--- SOURCE RECORDS ---

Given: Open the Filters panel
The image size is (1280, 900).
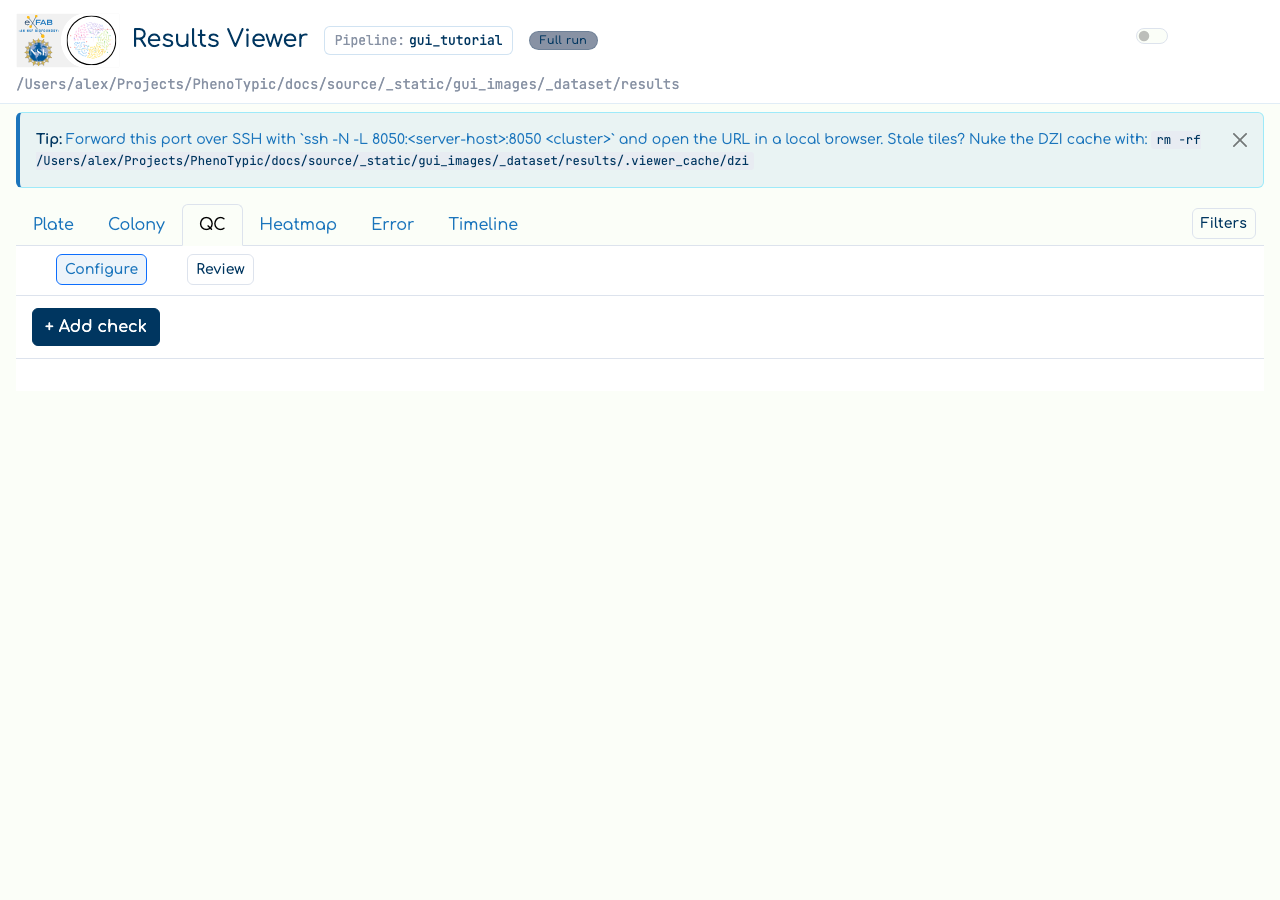Looking at the screenshot, I should [1224, 223].
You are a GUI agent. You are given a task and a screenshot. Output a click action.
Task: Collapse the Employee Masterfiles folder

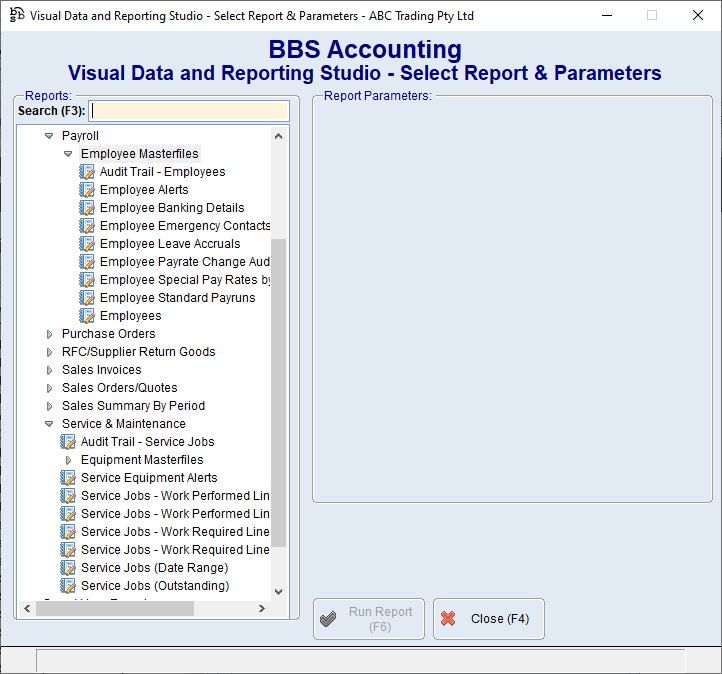[68, 154]
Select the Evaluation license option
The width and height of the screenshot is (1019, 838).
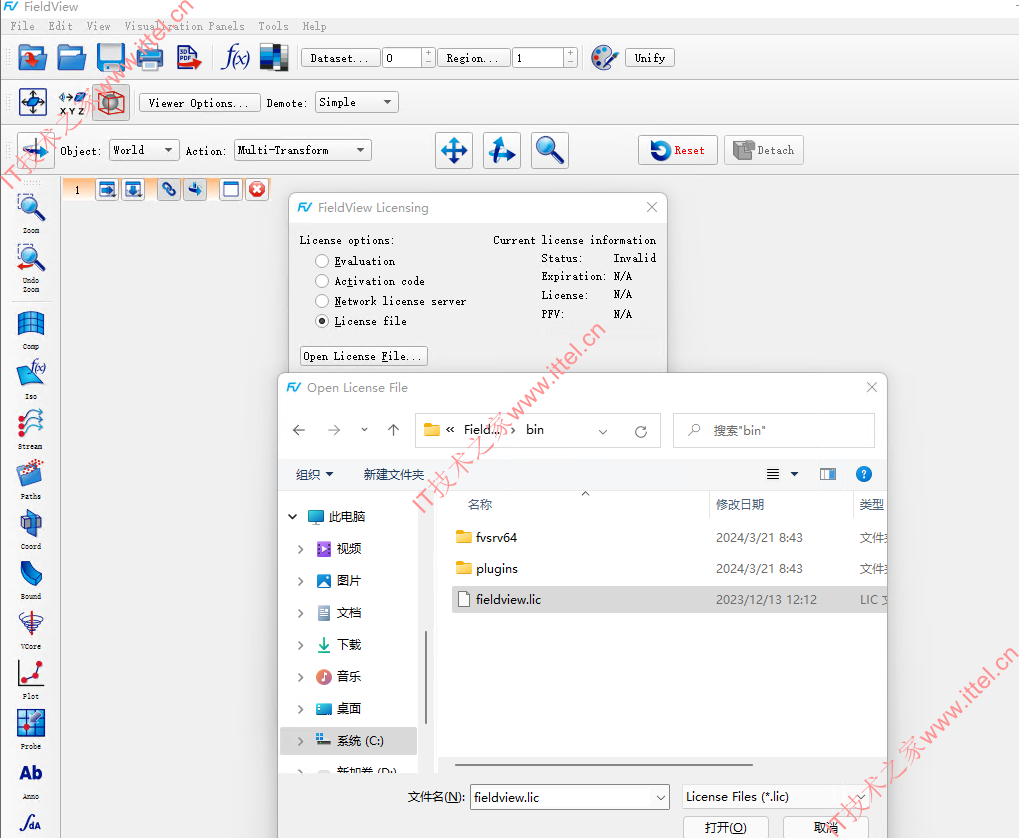(x=322, y=261)
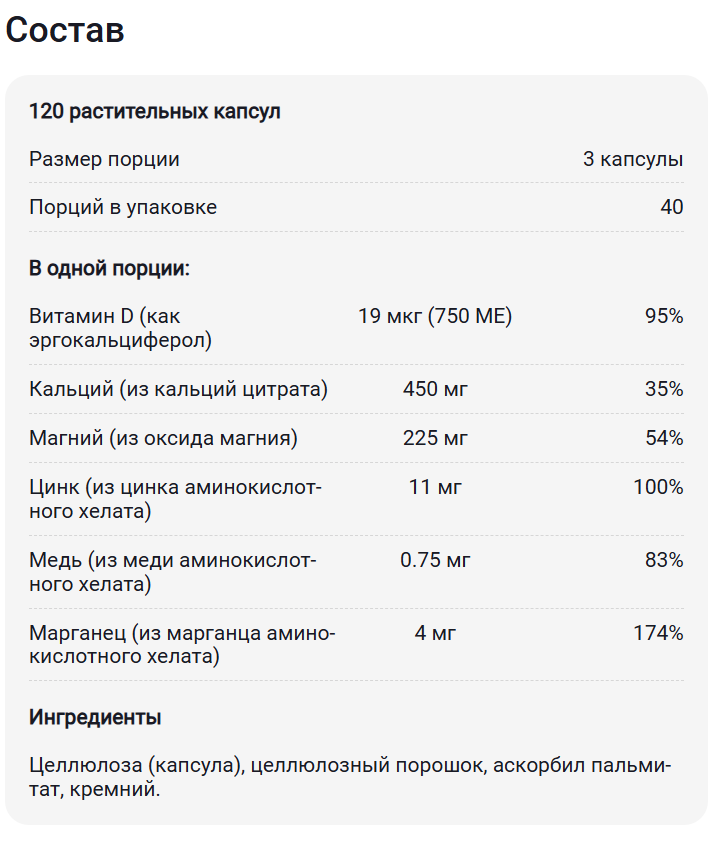This screenshot has height=868, width=720.
Task: Select the 174% daily value for Марганец
Action: pyautogui.click(x=658, y=633)
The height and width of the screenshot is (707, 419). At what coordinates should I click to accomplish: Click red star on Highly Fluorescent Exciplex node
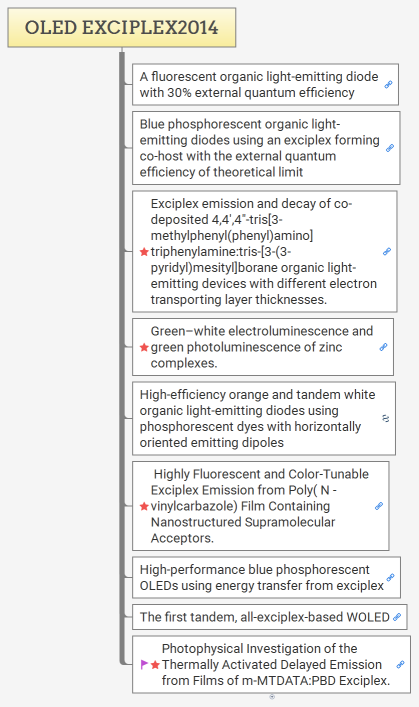(144, 506)
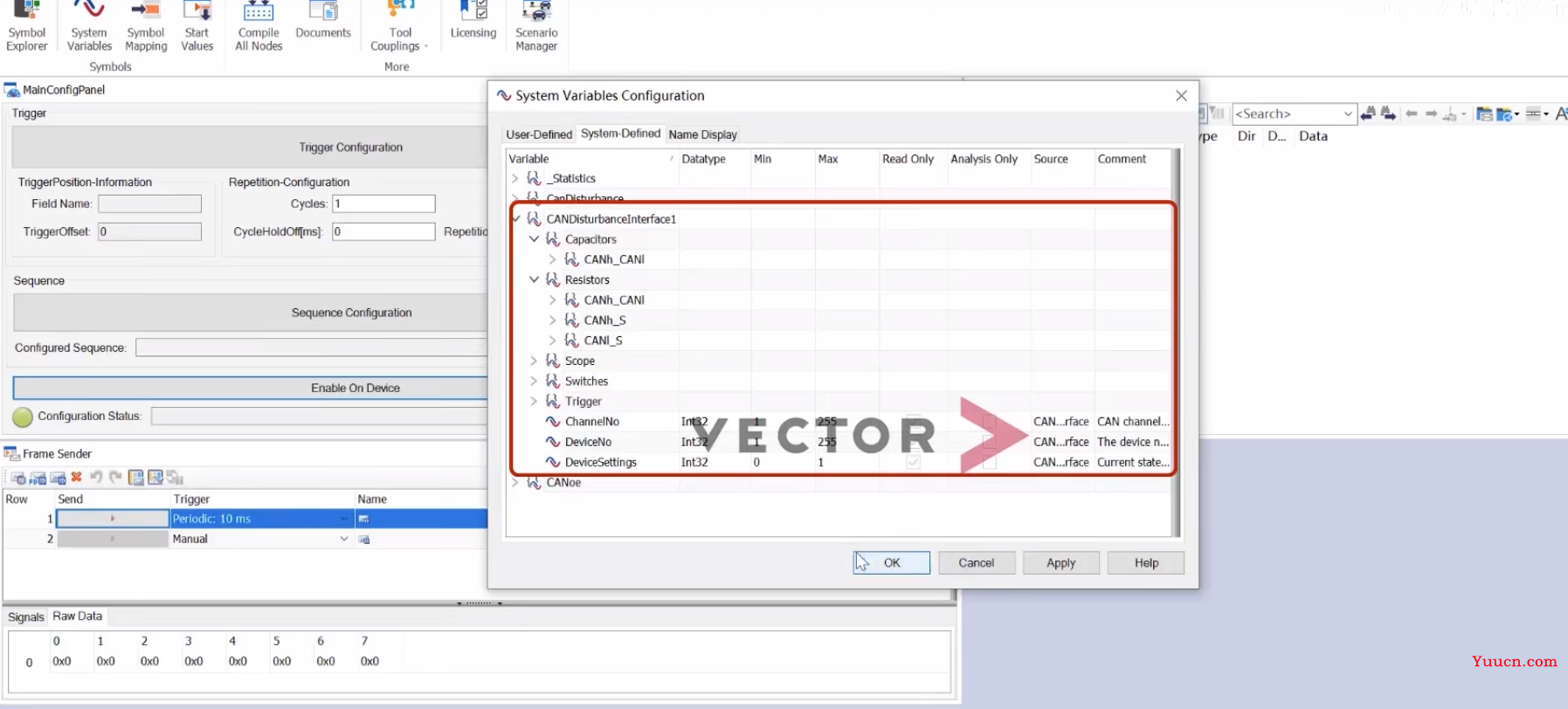Expand the Switches tree node

(534, 381)
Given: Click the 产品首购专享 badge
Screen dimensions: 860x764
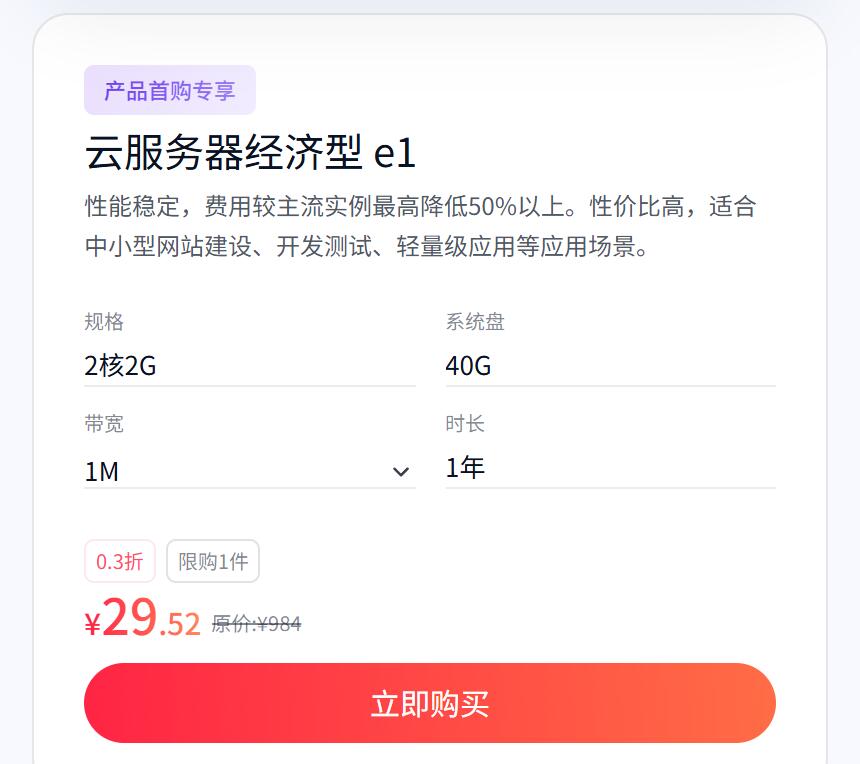Looking at the screenshot, I should click(x=170, y=91).
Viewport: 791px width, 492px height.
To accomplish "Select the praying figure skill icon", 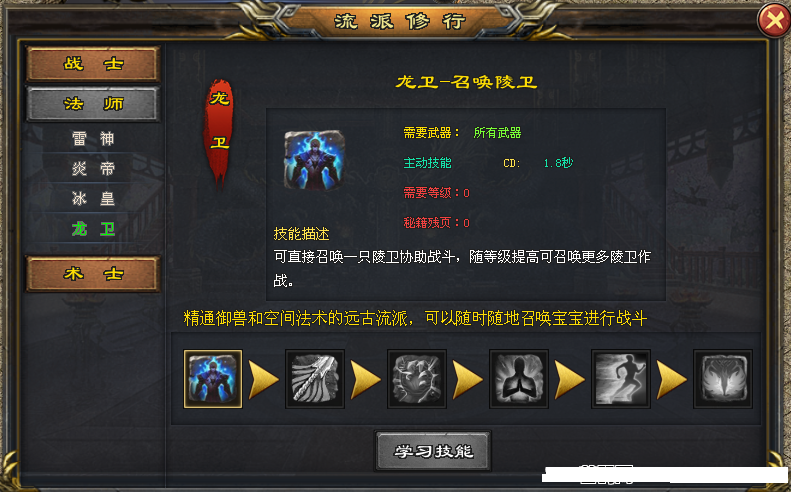I will pos(519,379).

---

## TASK DIRECTIONS
Rewrite the part of the entries that opens with the line containing "You are a GUI" and closes with the line containing "Action: pyautogui.click(x=658, y=633)", both lines included, with "Evaluation" replaced by "Trial" and nothing else changed. Leave the pictures out.

## FINISHED ANSWER
You are a GUI agent. You are given a task and a screenshot. Output a click action.
Task: Collapse the Employee Masterfiles folder

[68, 154]
Select the Trial license option
The width and height of the screenshot is (1019, 838).
(x=322, y=261)
This screenshot has height=868, width=720.
Task: Select the 174% daily value for Марганец
Action: pyautogui.click(x=658, y=633)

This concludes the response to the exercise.